* _Input data_
..........

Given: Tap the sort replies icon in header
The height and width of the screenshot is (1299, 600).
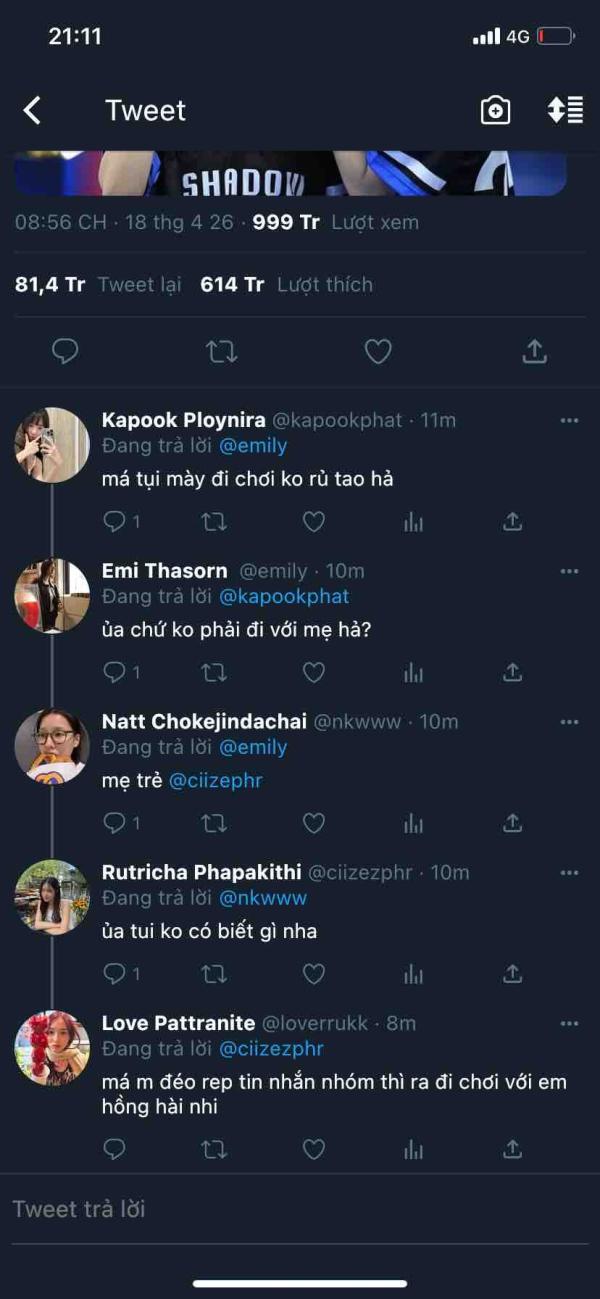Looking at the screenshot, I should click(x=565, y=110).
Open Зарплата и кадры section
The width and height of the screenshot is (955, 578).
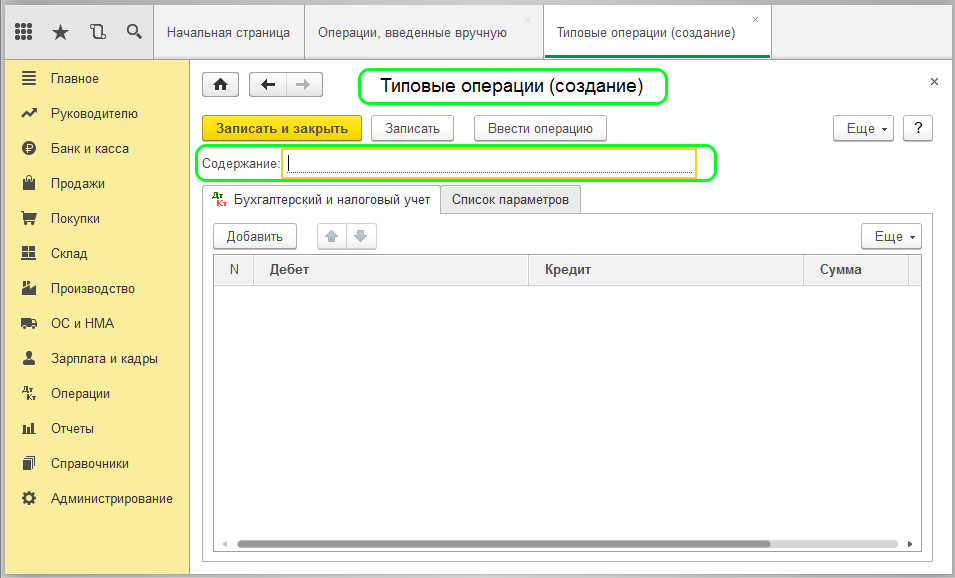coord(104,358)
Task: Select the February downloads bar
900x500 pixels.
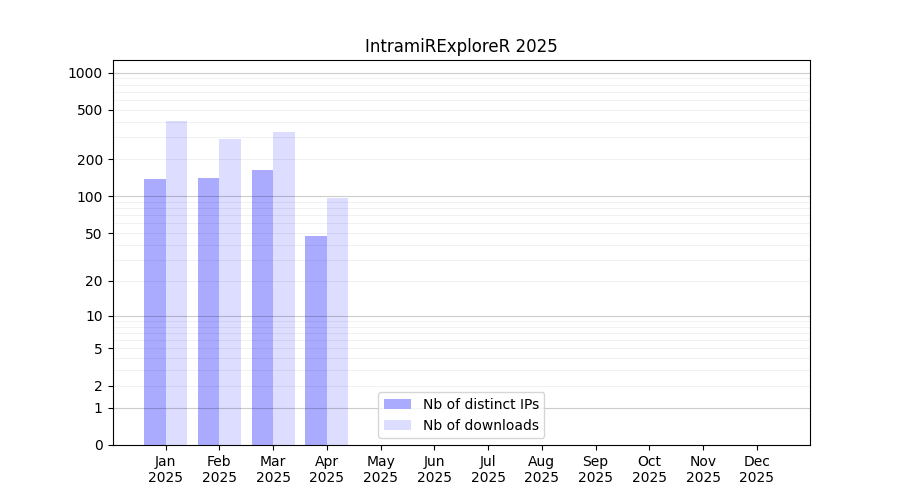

..........

* _What is needed_
The reply should contain every line of the material exactly, and no images.

* _Solution below_
Given: Tap the sort replies icon in header
The height and width of the screenshot is (1299, 600).
Looking at the screenshot, I should click(x=565, y=110).
Open Зарплата и кадры section
The width and height of the screenshot is (955, 578).
coord(104,358)
Task: Select the February downloads bar
900x500 pixels.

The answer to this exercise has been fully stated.